The Center is housed in what was once a Rexall Pharmacy and collaborates with organizations in the community to create shows and special events—Fallbrook School of the Arts (workshops and demonstrations), Fallbrook Film Festival, Fallbrook Library (book talks), Fallbrook Mission Theatre, Fallbrook Junior Conservancy, the Fallbrook Music Society (small concerts and performances), the Fallbrook Historical Society, the Fallbrook Festival Committee and many other service organizations. In addition, a dynamic Art in Public Places program has successfully managed to place art, mostly sculpture, among buildings and within parks and open spaces--therefore bringing art into daily life of both residents and visitors.
In 2004 the consultant Roger Books, president of Destination Development, encouraged Fallbrook to position itself as an Arts-education destination and to strive to stimulate the vitality and economy of Fallbrook through cultural tourism and to enhance its standing as a regional arts leader. His challenge: “Forget avocados. Think visual arts.” Since then the city has continuously moved along this path.

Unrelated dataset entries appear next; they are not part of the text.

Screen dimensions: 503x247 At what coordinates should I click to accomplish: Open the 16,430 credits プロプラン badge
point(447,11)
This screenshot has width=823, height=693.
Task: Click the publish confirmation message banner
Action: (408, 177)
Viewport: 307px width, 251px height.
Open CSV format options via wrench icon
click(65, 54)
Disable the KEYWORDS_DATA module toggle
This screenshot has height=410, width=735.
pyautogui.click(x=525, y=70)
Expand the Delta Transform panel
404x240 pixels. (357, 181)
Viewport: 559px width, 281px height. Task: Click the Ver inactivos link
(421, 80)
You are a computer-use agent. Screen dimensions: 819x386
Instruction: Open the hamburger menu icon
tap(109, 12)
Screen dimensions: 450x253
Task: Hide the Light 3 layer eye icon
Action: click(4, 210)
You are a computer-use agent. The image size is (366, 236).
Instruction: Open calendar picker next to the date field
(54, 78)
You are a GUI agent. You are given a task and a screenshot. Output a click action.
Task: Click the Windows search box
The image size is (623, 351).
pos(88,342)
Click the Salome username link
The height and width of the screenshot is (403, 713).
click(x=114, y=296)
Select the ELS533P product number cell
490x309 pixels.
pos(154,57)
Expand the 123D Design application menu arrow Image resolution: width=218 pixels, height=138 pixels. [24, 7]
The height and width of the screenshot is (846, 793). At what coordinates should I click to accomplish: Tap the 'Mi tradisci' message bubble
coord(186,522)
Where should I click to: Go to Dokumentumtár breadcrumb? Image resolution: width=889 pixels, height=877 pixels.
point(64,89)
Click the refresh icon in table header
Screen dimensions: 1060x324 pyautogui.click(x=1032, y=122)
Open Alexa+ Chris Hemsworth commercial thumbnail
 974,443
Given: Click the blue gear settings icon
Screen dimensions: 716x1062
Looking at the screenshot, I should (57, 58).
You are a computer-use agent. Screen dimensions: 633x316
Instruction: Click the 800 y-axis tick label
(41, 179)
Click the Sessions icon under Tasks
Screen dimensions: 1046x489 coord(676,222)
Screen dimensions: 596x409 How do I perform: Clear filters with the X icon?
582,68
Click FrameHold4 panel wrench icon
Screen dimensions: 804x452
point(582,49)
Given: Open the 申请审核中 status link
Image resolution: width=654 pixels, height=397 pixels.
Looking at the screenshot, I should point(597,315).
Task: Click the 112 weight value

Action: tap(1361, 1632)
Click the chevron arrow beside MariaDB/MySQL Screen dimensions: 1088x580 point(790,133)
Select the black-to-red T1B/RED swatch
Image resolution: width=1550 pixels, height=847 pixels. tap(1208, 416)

An economic consultant recently conducted an analysis of the economic impact of the Arts Center and related programs. The conclusion: the approach has had a substantial and positive impact upon the retail sector by generating tourism, creating a demand for retail space and increasing city revenues. More than 3,000-4,000 persons regularly visit on weekends and local residents increasingly patronize local shops and arts programs. More importantly, the approach towards revitalization has served to insure a “There” is "There.”